# Serrasalmus spilopleura????



## superskunk (Feb 13, 2005)




----------



## William's (Aug 23, 2004)

S.Brandti?


----------



## Grosse Gurke (Jan 3, 2003)

Could be a small brandtii, fin placement looks right...but the angle of the fish is off a little.
Does he have Ich or are those air bubbles on his dorsal fin?


----------



## Husky_Jim (May 26, 2003)

I don;t think that this is a brandtii GG....I made the same mistake last week and Frank corrected me because the allingment of the anal fin is at the last rays of the dorsal fin not to the first as in S.Brandtii.
IMO the fish is to small for id but most likely it resembles a Spilo/Maculatus.

I also believe that this is ick on the dorsal....


----------



## x-J-x (Nov 28, 2002)

Do you see the teeth on that bastard???...great pix man...


----------



## traumatic (Jan 29, 2003)

Sweet pics!

s. brandti, could be. It's a tough call. Looks like it's about an inch long? Never seen a brandti sold that was that big. Lack of coloration on the belly, more brownish color on the back. serrea look less defined. My baby mac had a yellow belly and a thin black line on it's tail w/ a clear edge. ?????


----------



## waspride (Jun 13, 2004)

Give it a few weeks and post more pics. Great fish BTW


----------



## Grosse Gurke (Jan 3, 2003)

husky_jim said:


> I don;t think that this is a brandtii GG....I made the same mistake last week and Frank corrected me because the allingment of the anal fin is at the last rays of the dorsal fin not to the first as in S.Brandtii.
> IMO the fish is to small for id but most likely it resembles a Spilo/Maculatus.
> 
> I also believe that this is ick on the dorsal....
> [snapback]921841[/snapback]​


You could be right. 
The fish is tilted so it is hard to line up the fins for me.
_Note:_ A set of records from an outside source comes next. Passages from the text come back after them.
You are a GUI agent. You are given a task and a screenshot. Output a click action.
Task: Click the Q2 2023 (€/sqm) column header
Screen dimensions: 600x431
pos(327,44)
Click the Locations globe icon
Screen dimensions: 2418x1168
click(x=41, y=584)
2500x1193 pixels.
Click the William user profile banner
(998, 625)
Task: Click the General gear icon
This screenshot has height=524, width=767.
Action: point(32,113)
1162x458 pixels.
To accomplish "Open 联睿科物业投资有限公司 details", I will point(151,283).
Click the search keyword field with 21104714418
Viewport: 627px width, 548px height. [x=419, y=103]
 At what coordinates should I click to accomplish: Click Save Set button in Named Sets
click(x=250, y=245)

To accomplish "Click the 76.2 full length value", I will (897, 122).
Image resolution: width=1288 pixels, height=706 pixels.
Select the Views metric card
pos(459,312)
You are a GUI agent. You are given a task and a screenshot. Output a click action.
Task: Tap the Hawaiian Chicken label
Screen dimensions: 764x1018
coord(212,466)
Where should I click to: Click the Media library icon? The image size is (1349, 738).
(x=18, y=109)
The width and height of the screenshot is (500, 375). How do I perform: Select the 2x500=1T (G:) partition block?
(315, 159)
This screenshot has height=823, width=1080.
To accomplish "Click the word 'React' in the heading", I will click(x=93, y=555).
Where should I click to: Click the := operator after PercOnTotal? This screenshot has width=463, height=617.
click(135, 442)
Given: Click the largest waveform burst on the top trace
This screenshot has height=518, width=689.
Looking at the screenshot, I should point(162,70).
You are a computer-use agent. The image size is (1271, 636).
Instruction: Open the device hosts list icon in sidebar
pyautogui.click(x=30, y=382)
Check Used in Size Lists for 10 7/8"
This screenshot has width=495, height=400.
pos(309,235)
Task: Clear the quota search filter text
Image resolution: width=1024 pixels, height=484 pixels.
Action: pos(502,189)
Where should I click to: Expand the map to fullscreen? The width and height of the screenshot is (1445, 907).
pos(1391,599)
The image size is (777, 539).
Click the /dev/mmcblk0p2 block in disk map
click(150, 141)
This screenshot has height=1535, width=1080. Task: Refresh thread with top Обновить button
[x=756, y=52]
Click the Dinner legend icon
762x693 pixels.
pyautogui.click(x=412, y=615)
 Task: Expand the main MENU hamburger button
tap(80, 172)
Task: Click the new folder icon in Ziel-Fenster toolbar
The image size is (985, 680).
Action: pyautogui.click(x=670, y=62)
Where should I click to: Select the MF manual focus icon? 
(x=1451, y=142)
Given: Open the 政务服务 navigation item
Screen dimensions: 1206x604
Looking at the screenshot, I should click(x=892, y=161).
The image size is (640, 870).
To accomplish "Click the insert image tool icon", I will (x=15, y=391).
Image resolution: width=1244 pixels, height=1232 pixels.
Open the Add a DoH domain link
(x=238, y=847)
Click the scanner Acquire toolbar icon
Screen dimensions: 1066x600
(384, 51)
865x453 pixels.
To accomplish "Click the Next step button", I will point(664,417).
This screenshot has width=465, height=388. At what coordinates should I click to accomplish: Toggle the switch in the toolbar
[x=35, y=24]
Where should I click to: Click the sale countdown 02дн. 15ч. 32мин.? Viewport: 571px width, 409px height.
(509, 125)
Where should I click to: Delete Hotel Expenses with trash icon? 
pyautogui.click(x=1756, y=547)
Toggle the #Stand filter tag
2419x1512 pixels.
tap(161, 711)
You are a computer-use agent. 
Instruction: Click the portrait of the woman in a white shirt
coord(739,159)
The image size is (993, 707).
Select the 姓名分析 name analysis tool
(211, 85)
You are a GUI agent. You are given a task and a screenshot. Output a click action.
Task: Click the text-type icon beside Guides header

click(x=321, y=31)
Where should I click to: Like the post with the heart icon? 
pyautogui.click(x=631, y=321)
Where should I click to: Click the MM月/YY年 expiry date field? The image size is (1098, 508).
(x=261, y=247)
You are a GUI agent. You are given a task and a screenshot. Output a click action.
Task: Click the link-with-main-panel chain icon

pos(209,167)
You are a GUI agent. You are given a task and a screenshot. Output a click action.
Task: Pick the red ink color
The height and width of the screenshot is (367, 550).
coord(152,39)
The tail also looks brandtii though....Mac/spilo have a band...but at that size im not sure.

hard call at that size


----------



## superskunk (Feb 13, 2005)

Greetings from spain.

It was captured in the river basin of Parana, to the north of Argentina, on route 12 to about 10 km of the entrance to Ibicuy.

Grosse Gurke:
Does he have Ich or are those air bubbles on his dorsal fin?

they are air bubbles.

Saludos


----------



## William's (Aug 23, 2004)

Northern Argentina....with this info I would guess S.Spilopleura

greetz

William


----------



## Judazzz (Jan 13, 2003)

William said:


> Northern Argentina....with this info I would guess S.Spilopleura[snapback]922544[/snapback]​


I'd say Spilo too


----------